Skąd ten czarny kolor w nazwie Black Friday?
Historycznie rzecz ujmując ten piątek, po Święcie Dziękczynienia miał takie negatywne konotacje. Pracownicy fabryk mając dzień wolny (day off) w czwartek, chcieli mieć wolne również w piątek. Dlatego piątek, dla produkcji był czarnym piątkiem. 🙂 Wszystko musiało stanąć (came still).
I zdanie do zapamiętania:
- On the day after Thanksgiving in factories workers didn’t show up. They got the Thurdsay off so they wanted to take Friday off as well.
Druga historia związana właśnie z określeniem „czarny piątek” ma miejsce w Filadelfii, gdzie policja oraz kierowcy autobusów narzekają na tłumy ludzi wyjeżdżających na ulicę tego dnia. Tam, gdzie tłumy, tam też kieszonkowcy (pickpockets) i stłuczki (bumps) oraz ruch (traffic).
Handlowcy próbowali uciec od tego negatywnego skojarzenia, zmieniając Black Friday na BIG FRIDAY (rebranding). Ale czy ta nazwa się przyjęła? (Did it catch on?). Dziś wiemy już, że nie.
Jest też inna historia związana z nazwą Black Friday. Mianowicie handlowcy, oznaczając swoje wpływy na koniec miesiąca, używali kolorów. Czerwonego, by oznaczyć stratę (loss) oraz czarnego, by oznaczyć zysk (profit). Czarny piątek miał być tym dniem, który przynosi same dochody.
Cyber Monday
Jest jeszcze jeden dzień kojarzony z Black Friday, to Cyber Monday. Chodzi tu o zakupy on-line. Jeśli nie zdążyłeś lub nie miałaś czasu zrobić ich w piątek, masz szansę załapać się na obniżki (czy na pewno?) właśnie w poniedziałek.
Średnio obniżki sięgają 20, a nie 50/70%. Takie zdanie zaproponujemy Ci do zapamiętania.
- On average discounts are more like 20 and not 50 or 70%.

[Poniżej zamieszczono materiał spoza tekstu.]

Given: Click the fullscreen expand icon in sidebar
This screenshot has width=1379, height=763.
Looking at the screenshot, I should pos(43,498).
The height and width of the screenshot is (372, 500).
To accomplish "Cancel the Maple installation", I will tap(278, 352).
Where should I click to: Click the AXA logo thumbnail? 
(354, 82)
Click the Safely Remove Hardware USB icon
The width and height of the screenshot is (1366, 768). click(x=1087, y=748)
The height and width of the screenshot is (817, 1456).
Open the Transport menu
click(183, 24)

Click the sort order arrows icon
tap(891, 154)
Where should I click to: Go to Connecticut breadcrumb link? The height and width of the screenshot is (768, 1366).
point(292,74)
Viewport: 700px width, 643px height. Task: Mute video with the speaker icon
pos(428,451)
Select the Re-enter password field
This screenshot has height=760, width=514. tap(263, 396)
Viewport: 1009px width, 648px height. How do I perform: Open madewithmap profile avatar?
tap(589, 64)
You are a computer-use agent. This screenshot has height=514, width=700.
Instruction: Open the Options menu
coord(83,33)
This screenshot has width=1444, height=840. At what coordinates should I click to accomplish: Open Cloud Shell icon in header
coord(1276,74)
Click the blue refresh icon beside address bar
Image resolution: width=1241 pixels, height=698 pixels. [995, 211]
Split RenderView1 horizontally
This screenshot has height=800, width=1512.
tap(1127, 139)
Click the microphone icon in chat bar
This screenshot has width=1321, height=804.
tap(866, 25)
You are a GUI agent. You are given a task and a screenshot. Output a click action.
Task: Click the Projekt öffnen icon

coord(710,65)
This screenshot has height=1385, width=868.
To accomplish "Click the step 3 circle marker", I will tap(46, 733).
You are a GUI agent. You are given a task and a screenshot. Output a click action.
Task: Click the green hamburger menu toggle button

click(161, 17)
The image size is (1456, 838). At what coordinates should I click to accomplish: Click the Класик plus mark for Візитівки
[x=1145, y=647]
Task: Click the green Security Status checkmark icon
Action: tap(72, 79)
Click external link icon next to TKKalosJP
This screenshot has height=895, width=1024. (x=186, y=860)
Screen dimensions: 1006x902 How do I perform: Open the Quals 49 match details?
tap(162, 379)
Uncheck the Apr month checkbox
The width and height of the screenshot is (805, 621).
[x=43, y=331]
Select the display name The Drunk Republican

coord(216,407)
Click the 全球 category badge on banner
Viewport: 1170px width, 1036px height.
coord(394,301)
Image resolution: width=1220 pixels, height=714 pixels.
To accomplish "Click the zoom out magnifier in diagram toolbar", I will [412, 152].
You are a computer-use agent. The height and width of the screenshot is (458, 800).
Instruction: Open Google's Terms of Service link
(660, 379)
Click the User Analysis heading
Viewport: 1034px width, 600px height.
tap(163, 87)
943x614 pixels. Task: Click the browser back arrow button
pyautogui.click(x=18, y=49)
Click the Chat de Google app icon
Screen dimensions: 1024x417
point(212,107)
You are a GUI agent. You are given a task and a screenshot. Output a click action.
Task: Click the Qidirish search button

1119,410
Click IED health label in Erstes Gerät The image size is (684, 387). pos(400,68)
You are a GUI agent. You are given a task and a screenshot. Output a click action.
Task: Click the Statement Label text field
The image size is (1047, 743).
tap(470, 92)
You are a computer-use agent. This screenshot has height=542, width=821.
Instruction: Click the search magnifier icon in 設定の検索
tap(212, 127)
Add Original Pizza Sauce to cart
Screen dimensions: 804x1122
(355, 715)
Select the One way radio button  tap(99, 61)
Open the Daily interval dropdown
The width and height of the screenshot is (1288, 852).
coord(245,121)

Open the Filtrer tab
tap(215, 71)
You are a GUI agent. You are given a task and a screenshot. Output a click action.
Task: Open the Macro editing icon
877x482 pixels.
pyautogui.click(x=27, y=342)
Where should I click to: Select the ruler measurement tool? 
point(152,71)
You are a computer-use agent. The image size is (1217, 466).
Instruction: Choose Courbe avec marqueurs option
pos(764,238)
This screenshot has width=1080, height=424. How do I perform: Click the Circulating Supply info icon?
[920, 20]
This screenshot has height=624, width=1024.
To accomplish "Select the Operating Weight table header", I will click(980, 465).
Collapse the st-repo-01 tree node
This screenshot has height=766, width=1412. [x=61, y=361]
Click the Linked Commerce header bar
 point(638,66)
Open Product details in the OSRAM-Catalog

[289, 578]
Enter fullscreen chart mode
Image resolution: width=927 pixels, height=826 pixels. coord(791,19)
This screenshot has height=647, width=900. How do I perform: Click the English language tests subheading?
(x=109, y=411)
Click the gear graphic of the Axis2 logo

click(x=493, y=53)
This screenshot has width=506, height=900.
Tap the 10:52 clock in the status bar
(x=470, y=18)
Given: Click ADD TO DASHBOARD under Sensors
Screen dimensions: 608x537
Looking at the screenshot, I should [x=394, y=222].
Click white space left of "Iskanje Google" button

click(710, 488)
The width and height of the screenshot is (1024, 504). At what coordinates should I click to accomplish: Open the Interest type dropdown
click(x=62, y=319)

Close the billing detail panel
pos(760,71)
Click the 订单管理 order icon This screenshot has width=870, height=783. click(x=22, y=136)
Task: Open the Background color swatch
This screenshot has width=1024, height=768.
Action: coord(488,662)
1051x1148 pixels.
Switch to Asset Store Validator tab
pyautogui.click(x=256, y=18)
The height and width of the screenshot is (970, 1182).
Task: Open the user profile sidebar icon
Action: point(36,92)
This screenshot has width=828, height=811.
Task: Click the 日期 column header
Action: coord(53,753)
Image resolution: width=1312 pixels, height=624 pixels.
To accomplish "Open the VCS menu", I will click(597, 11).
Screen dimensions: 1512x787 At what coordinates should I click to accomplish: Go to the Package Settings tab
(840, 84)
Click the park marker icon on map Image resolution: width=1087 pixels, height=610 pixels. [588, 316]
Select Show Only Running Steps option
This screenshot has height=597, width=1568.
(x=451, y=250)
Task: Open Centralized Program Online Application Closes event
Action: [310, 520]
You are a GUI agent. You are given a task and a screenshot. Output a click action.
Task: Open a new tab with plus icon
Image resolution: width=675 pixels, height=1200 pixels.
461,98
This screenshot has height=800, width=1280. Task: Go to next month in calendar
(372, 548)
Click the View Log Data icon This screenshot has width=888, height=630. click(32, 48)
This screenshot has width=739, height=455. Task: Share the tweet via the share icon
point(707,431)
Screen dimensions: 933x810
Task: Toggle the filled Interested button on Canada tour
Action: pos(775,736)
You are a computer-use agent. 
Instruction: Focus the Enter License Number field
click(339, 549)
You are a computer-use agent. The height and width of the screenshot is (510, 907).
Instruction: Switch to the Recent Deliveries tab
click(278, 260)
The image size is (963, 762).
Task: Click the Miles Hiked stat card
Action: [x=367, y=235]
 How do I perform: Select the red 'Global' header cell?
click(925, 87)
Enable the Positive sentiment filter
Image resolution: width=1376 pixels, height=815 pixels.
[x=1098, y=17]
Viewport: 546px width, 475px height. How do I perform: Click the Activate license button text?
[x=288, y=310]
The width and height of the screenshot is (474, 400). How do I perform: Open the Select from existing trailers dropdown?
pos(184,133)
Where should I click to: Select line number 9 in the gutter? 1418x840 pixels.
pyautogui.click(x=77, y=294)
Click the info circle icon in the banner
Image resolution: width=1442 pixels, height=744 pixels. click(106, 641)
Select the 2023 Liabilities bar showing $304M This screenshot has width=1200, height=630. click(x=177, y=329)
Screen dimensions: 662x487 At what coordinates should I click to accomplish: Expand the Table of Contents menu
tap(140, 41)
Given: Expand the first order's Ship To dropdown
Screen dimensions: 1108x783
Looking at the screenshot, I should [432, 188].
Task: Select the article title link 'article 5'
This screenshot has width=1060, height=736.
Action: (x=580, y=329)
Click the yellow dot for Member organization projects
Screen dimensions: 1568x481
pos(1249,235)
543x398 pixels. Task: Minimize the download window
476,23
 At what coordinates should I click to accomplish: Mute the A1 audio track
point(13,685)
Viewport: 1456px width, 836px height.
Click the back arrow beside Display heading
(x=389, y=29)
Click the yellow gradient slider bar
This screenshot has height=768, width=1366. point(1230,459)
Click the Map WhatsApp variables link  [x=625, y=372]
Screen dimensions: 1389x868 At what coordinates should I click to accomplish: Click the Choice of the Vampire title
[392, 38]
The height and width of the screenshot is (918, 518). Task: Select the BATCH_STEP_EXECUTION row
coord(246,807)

Skąd w nas taka chęć kupowania na Black Friday? Na pewno presja czasu (time pressure). Wszędzie mówią o ograniczonych zapasach (limited stock). No i te niesamowicie mało realistyczne porównania cenowe (unrealistic price comparisons). Uważaj zwłaszcza w Cyber Monday. Dodaj koszty dostawy (add shipping costs) i sprawdź czas dostawy (delivery time).